This is the mail archive of the
gcc-patches@gcc.gnu.org
mailing list for the GCC project.
Re: [AVX] PATCH: Add vzeroall/vzeroupper patterns
On Sat, Apr 12, 2008 at 8:24 AM, Uros Bizjak <ubizjak@gmail.com> wrote:
> On Sat, Apr 12, 2008 at 5:19 PM, H.J. Lu <hjl.tools@gmail.com> wrote:
> > vzeroall isn't used for correctness. It is used for performance when an
> > AVX function is called from an SSE function. We can not optimize out
> > vzeroall if any SSE registers are used.
>
> Can you perhaps post an illustrative example for this?
>
----
bash-3.2$ cat avx.c
#include <gmmintrin.h>
extern __m128i bar (__m128i, __m256i);
__m128i
foo2 (__m128i x)
{
__m256i y = { 0 };
_mm256_zeroall ();
return bar (x, y);
}
----
When foo2 is called from a function with SSE instructions, the upper 128bits of
all AVX registers are undefined, which has a performance penalty. So we call
_mm256_zeroall to clear all AVX registers to improve performance when
the upper 128bits of all AVX registers may be undefined.

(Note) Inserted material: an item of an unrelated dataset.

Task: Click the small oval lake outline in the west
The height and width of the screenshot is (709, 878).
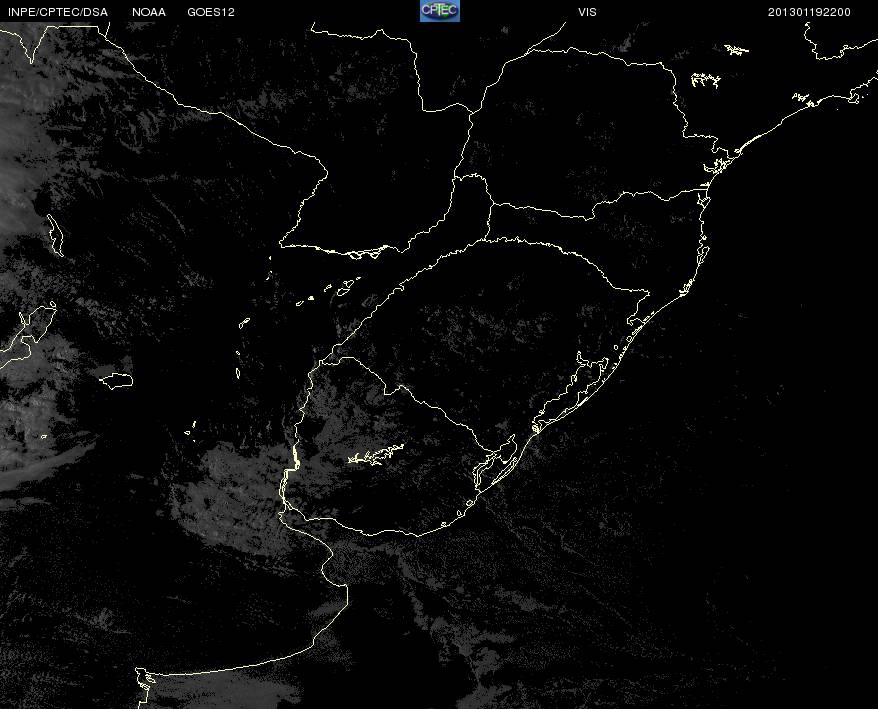Action: tap(117, 380)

With my implementation, I got
bash-3.2$ /export/build/gnu/gcc-avx/build-x86_64-linux/gcc/xgcc
-B/export/build/gnu/gcc-avx/build-x86_64-linux/gcc/ -mavx -Wall -S
avx.c -O2
bash-3.2$ cat avx.s
.file "avx.c"
.text
.p2align 4,,15
.globl foo2
.type foo2, @function
foo2:
.LFB686:
movdqa %xmm0, -24(%rsp)
vzeroall
vpxor %xmm1, %xmm1, %xmm1
movdqa -24(%rsp), %xmm0
jmp bar
.LFE686:
.size foo2, .-foo2
That is we spill the argument 'x'. But I couldn't optimize out
vpxor %xmm1, %xmm1, %xmm1
when I tried an approach similar to yours. Instead, vzeroall was optimized out.
BTW, you can play with AVX branch. It is as stable as trunk and I am keeping
it as close to trunk as possible. The current Linux binutils 2.18.50.0.6
supports AVX.
Thanks.
H.J.